Tokenization M&A is accelerating. Most buyers don't know what they're actually acquiring.
When Kraken acquired Backed Finance in late 2025, most of the commentary focused on what the deal signaled about crypto exchanges moving into traditional finance. Within months, Bybit had deployed xStocks, tokenized equities built on Backed's infrastructure, to users across multiple jurisdictions. The speed of that deployment was the tell. This was not a product acquisition. It was an infrastructure acquisition, and the buyers understood exactly what they had bought.
Most corporate development teams working on tokenization deals right now do not have that clarity. They are applying due diligence frameworks built for SaaS businesses or payments processors, where the value sits in recurring revenue, net revenue retention, and customer concentration. In a tokenized asset platform, those metrics exist but they are not the asset. The asset is a set of capabilities that most standard financial models do not even have a line item for.
That gap is going to cost some buyers badly.
What Backed Finance actually was
Backed Finance was a Swiss-based issuer of tokenized securities: equities and bonds wrapped into blockchain-native instruments, structured to be compliant with Swiss DLT (distributed ledger technology) law. Its products, including bCSPX (a tokenized version of the iShares Core S&P 500 ETF), were issued under the Swiss DLT Act framework, which came into force in 2021 and created a legal category for ledger-based securities with genuine ownership rights.

INFORMATION SUPPLIED
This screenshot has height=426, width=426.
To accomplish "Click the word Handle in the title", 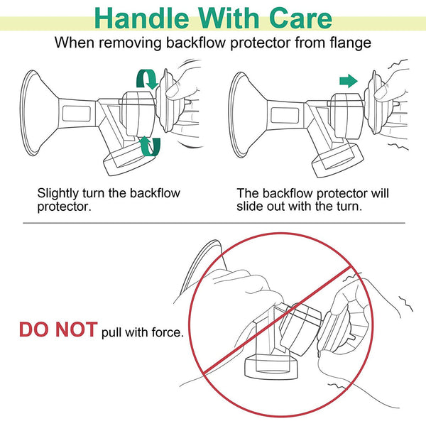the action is tap(141, 18).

WHAT IS ASKED
1. Answer these questions using the article on tokenization acquisitions:
(a) Which company did Kraken acquire in late 2025?
(b) What did Bybit deploy that was built on Backed's infrastructure?
(c) In what year did the Swiss DLT Act framework come into force?
2. Reproduce word for word the passage of the article on tokenization acquisitions starting at "When Kraken acquired" and ending at "they had bought.".
The material is unrelated to the article on tokenization acquisitions.

EXPECTED ANSWERS
1.
(a) Backed Finance
(b) xStocks, which are tokenized equities
(c) 2021

2.
When Kraken acquired Backed Finance in late 2025, most of the commentary focused on what the deal signaled about crypto exchanges moving into traditional finance. Within months, Bybit had deployed xStocks, tokenized equities built on Backed's infrastructure, to users across multiple jurisdictions. The speed of that deployment was the tell. This was not a product acquisition. It was an infrastructure acquisition, and the buyers understood exactly what they had bought.